Part 2: Latin Geographical Terms and Personal Names

The Vermont (excluding the initial “landscape design” of 1785), Connecticut, and NOVA EBORAC coppers, and, to a lesser extent, the IMMUNIS/IMMUNE COLUMBIA patterns all show their deep indebtedness to the model of English halfpence by employing as types crude renderings of the laureate and mailed busts of George II and George III (Fig. 1) and the seated figure of Britannia, occasionally reworked as a personification of Liberty or possibly the State. Thus it is hardly surprising that the designers of these coins should also have used Latin inscriptions, just as did the regular English halfpence or Connecticut coppers (Fig. 2) that they used as typological models. Because of the long tradition of Latin legends on European coinage in general, it is also less than remarkable that when more avant-garde American coin designers developed inscriptions for their new coinages, they too preferred to use this international language.

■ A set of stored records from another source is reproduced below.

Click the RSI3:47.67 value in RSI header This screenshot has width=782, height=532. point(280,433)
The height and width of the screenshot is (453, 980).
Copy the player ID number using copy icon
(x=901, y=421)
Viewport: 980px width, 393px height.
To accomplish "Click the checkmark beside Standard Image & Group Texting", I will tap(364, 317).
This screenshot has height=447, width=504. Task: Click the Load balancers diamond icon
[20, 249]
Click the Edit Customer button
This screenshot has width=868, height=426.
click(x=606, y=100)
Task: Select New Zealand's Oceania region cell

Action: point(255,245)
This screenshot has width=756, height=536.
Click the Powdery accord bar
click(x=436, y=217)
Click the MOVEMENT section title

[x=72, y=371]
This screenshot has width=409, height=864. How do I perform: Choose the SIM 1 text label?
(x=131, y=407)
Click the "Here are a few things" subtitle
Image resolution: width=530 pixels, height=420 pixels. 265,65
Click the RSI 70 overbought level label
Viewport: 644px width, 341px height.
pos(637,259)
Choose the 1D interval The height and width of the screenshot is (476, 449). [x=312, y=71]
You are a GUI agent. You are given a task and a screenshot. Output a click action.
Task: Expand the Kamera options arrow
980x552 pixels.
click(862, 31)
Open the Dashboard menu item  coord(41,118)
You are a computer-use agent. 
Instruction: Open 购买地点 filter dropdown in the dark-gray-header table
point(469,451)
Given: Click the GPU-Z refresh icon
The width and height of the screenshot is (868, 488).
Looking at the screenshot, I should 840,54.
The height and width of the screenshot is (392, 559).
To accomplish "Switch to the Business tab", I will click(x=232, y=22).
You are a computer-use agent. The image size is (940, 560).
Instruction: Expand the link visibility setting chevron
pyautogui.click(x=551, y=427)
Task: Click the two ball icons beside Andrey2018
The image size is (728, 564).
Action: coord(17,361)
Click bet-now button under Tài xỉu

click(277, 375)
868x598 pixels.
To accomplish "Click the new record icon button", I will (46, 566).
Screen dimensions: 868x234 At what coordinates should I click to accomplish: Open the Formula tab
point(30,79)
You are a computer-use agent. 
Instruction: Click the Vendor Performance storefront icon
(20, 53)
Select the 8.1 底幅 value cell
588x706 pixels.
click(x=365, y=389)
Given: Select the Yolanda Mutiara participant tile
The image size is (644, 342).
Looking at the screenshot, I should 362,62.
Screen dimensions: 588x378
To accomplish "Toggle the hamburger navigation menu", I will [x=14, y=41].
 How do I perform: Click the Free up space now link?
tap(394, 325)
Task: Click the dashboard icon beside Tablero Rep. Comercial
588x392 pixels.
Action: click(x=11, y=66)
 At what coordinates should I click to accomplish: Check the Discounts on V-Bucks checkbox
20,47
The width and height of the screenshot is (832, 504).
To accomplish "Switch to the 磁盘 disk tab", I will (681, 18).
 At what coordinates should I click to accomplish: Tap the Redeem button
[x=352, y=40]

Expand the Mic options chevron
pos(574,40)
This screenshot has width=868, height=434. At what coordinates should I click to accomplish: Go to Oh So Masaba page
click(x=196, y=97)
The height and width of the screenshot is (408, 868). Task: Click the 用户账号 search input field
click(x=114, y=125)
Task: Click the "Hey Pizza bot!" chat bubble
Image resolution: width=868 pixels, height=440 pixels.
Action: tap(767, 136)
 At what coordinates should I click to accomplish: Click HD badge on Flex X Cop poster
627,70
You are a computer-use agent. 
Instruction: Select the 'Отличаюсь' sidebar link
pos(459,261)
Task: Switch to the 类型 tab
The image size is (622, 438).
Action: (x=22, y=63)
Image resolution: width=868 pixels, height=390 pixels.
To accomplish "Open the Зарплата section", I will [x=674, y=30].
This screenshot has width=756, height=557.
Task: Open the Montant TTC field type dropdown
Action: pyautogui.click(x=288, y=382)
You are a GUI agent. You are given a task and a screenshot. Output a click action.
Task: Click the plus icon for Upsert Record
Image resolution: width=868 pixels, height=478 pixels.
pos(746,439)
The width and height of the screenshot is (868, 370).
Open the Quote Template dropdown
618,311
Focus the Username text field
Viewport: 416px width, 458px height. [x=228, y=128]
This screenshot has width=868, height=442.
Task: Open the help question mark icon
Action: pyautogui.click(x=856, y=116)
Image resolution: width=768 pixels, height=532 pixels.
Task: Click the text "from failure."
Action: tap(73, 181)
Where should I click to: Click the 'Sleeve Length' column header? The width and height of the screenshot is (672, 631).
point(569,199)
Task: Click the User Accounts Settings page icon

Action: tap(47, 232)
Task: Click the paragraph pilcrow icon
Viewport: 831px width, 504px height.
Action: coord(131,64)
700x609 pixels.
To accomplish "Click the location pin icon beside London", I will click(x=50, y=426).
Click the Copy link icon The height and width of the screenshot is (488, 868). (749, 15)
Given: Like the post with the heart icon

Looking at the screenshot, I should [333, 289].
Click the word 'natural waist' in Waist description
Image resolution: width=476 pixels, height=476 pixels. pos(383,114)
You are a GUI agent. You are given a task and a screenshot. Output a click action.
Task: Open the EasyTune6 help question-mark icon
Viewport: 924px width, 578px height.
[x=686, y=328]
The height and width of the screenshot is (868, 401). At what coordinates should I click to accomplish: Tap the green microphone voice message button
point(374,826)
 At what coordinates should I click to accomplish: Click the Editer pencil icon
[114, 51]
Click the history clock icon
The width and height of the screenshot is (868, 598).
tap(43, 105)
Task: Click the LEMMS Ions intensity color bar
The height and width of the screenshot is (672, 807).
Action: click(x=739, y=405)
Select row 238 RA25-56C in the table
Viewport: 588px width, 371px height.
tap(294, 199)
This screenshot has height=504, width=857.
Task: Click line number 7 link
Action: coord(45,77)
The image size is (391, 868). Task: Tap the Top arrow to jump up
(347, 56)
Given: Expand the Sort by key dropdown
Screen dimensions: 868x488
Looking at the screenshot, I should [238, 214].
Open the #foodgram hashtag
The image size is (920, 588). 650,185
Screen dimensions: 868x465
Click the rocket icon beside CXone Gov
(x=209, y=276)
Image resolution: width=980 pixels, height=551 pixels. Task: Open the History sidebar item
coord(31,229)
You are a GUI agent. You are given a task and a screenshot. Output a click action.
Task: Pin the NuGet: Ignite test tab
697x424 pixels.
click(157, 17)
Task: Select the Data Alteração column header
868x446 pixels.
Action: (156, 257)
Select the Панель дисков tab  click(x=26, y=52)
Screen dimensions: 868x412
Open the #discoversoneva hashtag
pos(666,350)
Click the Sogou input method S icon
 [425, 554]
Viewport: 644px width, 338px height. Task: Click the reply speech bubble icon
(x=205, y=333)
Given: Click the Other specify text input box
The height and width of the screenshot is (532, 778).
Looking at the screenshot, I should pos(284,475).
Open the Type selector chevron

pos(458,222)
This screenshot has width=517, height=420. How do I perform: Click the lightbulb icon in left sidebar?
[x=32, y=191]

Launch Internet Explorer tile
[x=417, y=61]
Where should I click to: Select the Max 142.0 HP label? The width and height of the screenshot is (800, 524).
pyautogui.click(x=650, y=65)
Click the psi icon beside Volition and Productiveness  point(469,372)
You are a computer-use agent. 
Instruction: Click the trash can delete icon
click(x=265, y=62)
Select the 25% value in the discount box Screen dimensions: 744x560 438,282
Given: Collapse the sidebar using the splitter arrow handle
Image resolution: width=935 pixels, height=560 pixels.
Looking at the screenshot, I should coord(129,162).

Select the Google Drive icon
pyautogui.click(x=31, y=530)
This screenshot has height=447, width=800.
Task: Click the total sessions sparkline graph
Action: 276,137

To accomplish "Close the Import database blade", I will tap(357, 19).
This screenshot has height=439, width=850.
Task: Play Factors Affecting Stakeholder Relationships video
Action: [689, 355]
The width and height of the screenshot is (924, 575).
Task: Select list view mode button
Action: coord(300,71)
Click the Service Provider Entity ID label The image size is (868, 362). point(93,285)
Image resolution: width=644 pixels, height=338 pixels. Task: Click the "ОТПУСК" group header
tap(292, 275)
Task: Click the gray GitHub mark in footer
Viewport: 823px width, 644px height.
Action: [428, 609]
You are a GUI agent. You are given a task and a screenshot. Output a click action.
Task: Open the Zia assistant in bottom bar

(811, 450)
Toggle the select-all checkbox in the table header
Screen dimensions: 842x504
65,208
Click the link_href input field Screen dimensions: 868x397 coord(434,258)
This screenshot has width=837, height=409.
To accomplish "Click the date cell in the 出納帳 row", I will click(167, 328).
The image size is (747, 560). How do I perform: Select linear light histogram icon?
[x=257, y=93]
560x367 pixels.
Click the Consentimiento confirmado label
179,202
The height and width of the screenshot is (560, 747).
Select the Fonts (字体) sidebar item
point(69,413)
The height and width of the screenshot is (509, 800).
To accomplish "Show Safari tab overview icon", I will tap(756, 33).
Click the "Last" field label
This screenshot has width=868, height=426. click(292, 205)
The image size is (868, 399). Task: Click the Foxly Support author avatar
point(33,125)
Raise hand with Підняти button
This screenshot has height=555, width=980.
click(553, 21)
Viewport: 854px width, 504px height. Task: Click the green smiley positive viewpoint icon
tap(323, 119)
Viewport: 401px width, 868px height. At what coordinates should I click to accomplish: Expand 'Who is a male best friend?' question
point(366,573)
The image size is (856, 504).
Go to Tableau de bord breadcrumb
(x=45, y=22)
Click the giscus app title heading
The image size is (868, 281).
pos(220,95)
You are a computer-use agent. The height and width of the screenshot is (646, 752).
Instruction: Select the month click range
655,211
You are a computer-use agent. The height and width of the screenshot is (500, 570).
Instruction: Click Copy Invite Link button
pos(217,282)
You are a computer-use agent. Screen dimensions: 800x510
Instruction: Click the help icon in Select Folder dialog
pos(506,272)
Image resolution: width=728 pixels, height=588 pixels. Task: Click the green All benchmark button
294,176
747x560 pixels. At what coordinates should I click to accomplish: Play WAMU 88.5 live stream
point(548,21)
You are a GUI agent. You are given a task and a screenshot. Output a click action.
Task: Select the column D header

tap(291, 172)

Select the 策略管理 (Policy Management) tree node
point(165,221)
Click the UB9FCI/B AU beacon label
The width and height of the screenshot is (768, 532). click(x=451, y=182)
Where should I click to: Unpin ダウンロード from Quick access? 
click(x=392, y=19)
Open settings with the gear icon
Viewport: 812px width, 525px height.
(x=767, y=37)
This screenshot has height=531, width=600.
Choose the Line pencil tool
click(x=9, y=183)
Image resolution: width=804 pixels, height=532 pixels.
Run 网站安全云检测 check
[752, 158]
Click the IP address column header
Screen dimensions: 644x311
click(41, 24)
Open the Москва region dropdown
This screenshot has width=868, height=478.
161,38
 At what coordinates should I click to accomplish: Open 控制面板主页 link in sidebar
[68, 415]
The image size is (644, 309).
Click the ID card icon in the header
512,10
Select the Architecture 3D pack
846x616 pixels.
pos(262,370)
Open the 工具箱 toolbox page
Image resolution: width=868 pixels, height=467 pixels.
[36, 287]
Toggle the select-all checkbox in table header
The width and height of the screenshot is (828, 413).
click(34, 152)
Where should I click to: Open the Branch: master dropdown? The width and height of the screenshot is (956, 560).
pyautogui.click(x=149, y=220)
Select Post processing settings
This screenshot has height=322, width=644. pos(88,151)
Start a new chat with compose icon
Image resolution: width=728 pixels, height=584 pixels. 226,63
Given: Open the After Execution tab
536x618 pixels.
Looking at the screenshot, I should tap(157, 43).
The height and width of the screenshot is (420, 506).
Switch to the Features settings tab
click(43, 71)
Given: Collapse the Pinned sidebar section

Fig. 1. Great Britain: England. George III. AE halfpenny, 1774. Peck 907. (ANS 1949.65.44) 29 mm.

Fig. 2. United States: Connecticut, Machin’s Mills. AE “copper,” 1786. (ANS 2005.37.331, gift of the Colonial News-letter Foundation, ex Edward R. Barnsley coll.) 28.8 mm.

Geographical Terms

On official and private issues of Vermont, New Jersey, and New York, the names of these states were regularly translated into Latin, but frequently with some difficulty. The coin designers of New Jersey and New York had a somewhat easier time in that these states were named after an island in the English Channel and a northern English town, respectively, both of which received their Latin names during Julius Caesar’s initial invasion of Britannia and the later Roman occupation. The Island of Jersey had formerly been Roman Caesarea, while York was the English name for the Roman colony of Eboracum (a Latinized form of Celtic Eburacon, possibly meaning “the place where yew trees grow”). Nevertheless, while the designer of the New Jersey coppers (Fig. 3) was consistent in his use of the Latin word nova (“new”) to distinguish the American Caesarea (Jersey) from its British counterpart, there seems to have been some difference of opinion about the proper way to express “New York” in Latin. We find James F. Atlee preferring the adjectival prefix neo- (“new”) for the NON VI VIRTUTE VICI coppers of 1786 (Fig. 4) and his 1787 patterns, while Ephraim Brasher and John Bailey used the feminine adjectival form nova for their respective New York doubloons (Fig. 5) and NOVA EBORAC coppers (Fig. 6) in 1787, despite the fact that for a neuter city name such as “Eboracum” the adjective should have been the neuter form novum. These engravers all appear to have been under the mistaken impression that the grammatical gender of the city name was feminine (i.e., Eboraca). One suspects that this error stems from poor knowledge of Latin on the part of the engravers and the influence of the NOVA CONSTELLATIO coppers of 1783 and 1785 (Fig. 7) and perhaps the NOVA CAESAREA of contemporary New Jersey coppers (Fig. 3). Atlee also appears to have been confused about the grammatical gender of New York in Latin, for on his 1787 patterns, he made the city into a masculine Neo-Eboracus.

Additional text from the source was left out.